I nod and open my arms, offering a hug, which she gracefully takes in a manner that I do not remember from childhood. The timing of the hug, as well as its duration, feels precise. She lets go and begins to make the bed, her right arm acquiescing to a jumbled link of nerve communications with the brain. I assist her and the collaboration feels natural, like a dance in which both performers foresee and respond to in accordance to the movement of each other.
“Thank you,” Mami says. “It’s just this arm—and this dumb leg. They simply refuse to cooperate.”
“You are doing extremely well,” I tell her. “Soon, you are going to be running after me. Like you used to every time I ate all the sweet bread. Remember?”
She laughs, in a manner I recollect from childhood, but which I had not seen in years.
“I don’t think so,” she manages to reply after her hearty laughter subsides. “Can’t you see that I am already too old for that?”
Mami begins to walk away and tells me that my room is ready, just in case I feel like resting or taking a nap.
“I don’t understand why you insist on sleeping elsewhere,” I say. “This is your room.

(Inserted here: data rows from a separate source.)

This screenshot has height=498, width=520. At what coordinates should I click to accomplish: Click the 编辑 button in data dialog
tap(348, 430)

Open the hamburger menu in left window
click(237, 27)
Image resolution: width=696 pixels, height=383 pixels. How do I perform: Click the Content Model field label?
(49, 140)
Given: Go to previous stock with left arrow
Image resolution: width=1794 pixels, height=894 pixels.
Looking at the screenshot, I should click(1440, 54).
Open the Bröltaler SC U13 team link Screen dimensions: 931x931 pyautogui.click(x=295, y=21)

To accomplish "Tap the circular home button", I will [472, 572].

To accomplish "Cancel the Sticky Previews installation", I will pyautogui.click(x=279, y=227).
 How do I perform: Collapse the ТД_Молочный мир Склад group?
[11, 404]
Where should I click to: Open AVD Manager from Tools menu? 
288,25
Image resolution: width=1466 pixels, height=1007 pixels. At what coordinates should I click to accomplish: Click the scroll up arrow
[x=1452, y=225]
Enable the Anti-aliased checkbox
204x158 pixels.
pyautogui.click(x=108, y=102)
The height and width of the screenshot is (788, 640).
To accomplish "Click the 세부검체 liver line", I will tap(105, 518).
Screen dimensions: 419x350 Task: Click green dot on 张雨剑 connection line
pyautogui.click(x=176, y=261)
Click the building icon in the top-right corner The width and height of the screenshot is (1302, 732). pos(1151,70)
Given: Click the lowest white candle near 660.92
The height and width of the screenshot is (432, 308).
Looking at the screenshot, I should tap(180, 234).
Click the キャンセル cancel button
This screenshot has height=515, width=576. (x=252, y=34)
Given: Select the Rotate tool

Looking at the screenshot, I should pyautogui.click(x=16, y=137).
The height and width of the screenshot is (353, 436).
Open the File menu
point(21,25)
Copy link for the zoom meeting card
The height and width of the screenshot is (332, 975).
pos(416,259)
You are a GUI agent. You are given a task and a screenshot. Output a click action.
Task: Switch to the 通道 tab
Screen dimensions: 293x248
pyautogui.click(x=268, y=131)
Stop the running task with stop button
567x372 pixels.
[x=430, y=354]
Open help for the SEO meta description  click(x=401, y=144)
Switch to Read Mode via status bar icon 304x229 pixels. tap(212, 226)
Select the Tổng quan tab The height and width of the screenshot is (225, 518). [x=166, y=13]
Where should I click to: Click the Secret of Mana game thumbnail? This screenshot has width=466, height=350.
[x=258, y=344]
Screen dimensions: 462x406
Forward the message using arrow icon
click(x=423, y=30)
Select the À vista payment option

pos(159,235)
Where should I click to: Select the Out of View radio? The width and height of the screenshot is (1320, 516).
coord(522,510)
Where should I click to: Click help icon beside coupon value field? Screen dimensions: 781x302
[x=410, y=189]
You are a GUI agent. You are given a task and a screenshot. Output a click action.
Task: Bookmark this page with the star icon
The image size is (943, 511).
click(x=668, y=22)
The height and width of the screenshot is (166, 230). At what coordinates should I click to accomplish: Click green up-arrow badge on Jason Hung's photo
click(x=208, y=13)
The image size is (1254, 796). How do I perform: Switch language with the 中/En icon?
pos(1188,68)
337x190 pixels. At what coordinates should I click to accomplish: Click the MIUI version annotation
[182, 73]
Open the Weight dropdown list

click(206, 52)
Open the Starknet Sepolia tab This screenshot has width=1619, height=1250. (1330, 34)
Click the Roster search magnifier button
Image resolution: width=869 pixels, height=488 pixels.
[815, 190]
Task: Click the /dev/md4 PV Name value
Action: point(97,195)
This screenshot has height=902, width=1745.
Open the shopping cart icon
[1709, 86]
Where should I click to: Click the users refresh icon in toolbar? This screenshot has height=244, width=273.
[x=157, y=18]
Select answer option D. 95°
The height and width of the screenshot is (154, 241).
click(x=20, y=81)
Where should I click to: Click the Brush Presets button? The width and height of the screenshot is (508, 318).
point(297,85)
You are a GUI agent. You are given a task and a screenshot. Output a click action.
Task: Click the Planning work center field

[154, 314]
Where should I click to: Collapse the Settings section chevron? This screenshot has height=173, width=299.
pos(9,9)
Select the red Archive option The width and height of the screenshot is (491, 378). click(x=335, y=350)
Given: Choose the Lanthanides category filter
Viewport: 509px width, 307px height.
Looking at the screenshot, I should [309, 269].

Besides, we both fit on the bed well.”
“You mean you would not mind?” Mami replies.
“Of course not.” I say. “You probably would. I snore pretty loudly.”
She laughs again.
For the rest of the trip, we share the bed and countless stories before going to sleep. There are times when I snuggle close to her, in a manner that I do not remember from childhood, but that I appreciate in adulthood and will cherish for the rest of my life.